The product owner and stakeholders wanted to modernize the design and functionality of the platform. It was still too confusing for teachers, and the big push was to make it useful for students as well. After some team discussions and analysis of products in the same space, it became clear that we needed to leverage and integrate with existing ecosystems such as Google Apps.
I recommended using the Google Design Sprint methodology to develop a concept and prototype for the new product. I was convinced of the value of the focused, rapid design iteration and prototyping process, and it didn’t take long for the P.O. and team to agree to it as an “experiment.”
We customized Google’s process a little bit, shrinking the design activity itself to just 2 days instead of 5 (largely due to the difficulty of getting the whole team in a room for 5 days), yet otherwise we followed it closely. We had one facilitator, and a diverse team to collaborate on design which included Cognitive Psychologists, Educators, and Software Engineers.
Having already “set the stage” and done the “unpacking,” we were able to focus our formal “sprint” time over 2 days to the Sketching and Deciding part of the process. Based on that work, I designed and built a prototype (with lots of feedback along the way from team members). Finally, we tested our prototype with both students and teachers we’d recruited for that purpose.
Most of our first workshop day was spent creating the Storyboard. Once the team was satisfied with the story, we worked individually to generate as many design ideas as possible, then came back together to evaluate them. We repeated this a couple of times and had tons of good ideas to choose from.

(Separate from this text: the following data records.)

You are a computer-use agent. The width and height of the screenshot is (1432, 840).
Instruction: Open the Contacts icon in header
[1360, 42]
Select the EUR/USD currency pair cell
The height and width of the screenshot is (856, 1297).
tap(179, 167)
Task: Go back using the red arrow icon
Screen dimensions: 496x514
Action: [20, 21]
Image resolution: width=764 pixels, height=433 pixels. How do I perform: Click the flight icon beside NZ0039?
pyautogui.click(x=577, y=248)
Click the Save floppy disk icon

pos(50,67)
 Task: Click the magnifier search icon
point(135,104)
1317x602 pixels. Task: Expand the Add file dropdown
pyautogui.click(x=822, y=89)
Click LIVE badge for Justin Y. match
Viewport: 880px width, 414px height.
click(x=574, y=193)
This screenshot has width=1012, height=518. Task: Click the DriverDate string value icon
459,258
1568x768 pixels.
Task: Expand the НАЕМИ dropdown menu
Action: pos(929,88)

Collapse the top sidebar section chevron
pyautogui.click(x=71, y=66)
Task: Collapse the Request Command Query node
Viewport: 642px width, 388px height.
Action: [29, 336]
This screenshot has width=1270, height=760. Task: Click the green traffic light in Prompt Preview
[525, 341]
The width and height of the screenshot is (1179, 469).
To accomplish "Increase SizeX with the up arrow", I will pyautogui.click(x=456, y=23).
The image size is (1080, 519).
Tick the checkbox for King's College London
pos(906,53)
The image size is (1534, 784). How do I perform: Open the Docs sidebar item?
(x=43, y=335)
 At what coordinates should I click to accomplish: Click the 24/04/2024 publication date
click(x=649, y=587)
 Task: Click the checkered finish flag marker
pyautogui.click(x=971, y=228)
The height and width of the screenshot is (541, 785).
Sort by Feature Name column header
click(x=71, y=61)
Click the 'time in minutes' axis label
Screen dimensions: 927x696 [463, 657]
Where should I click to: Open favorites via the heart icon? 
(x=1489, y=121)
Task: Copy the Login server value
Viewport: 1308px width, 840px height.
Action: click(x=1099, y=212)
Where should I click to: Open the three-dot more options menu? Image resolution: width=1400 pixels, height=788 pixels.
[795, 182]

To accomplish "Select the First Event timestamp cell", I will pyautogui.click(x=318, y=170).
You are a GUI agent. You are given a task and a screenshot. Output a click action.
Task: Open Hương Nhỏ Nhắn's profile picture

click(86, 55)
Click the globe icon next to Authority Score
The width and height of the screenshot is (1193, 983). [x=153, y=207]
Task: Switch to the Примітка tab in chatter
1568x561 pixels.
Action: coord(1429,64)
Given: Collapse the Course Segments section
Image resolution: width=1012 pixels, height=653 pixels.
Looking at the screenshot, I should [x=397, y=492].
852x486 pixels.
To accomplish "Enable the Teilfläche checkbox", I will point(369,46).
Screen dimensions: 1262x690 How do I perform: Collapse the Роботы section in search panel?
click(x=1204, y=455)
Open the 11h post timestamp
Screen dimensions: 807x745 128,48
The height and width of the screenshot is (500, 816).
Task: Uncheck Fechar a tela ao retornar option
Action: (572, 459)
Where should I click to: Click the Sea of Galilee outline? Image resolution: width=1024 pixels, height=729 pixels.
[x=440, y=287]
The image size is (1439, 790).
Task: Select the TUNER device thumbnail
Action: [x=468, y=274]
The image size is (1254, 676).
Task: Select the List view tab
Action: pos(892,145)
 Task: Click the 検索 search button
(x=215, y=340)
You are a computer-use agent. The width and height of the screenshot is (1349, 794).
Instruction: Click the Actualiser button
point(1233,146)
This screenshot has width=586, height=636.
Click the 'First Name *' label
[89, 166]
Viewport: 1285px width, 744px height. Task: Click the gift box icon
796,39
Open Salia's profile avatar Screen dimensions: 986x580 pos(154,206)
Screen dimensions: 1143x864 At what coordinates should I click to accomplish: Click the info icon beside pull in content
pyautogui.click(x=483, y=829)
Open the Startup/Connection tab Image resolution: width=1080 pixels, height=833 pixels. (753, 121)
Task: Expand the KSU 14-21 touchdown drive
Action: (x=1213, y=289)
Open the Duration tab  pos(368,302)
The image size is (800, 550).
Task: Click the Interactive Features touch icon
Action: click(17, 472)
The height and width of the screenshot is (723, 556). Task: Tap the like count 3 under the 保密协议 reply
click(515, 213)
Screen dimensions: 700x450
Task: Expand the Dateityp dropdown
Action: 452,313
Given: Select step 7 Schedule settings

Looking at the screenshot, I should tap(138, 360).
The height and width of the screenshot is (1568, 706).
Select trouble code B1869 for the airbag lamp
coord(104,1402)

On our second workshop day, we worked as a team to narrow down to our best ideas and decide what to prototype. Everyone was exhausted by the process but had a great time, and we all felt like something new and different was taking shape. The vision was coming together, and could be something really cool.
Finally, it was time to start prototyping, and it was up to me to deliver. I knew it had to be done fast, and that coding would take too long. I decided to keep it simple and use Omnigraffle to create clickable wireframes. I iterated over the prototype for a day with one of the software engineers on the team, and then were ready to show it to some real people!
The response from teachers and students was overwhelmingly positive. While a few of our team members tested it with their K-8 aged children, the rest of us took it to a digital educators conference for ad hoc testing with teachers. The prototype product was seen to be a massive improvement over the existing product, very clear and easy-to-use, and something that would be incredibly useful.
This project was a lot of fun and a great learning experience for myself and the entire team. It laid the foundation for what could become a tremendously useful product in the K-12 classroom. The Product Owner had a vision, and by using the Google Design Sprint methodology we were able to really bring it to life. I would highly recommend the Google Design Sprint Process to any product team, and hope to participate in many more Google Design Sprints in my career.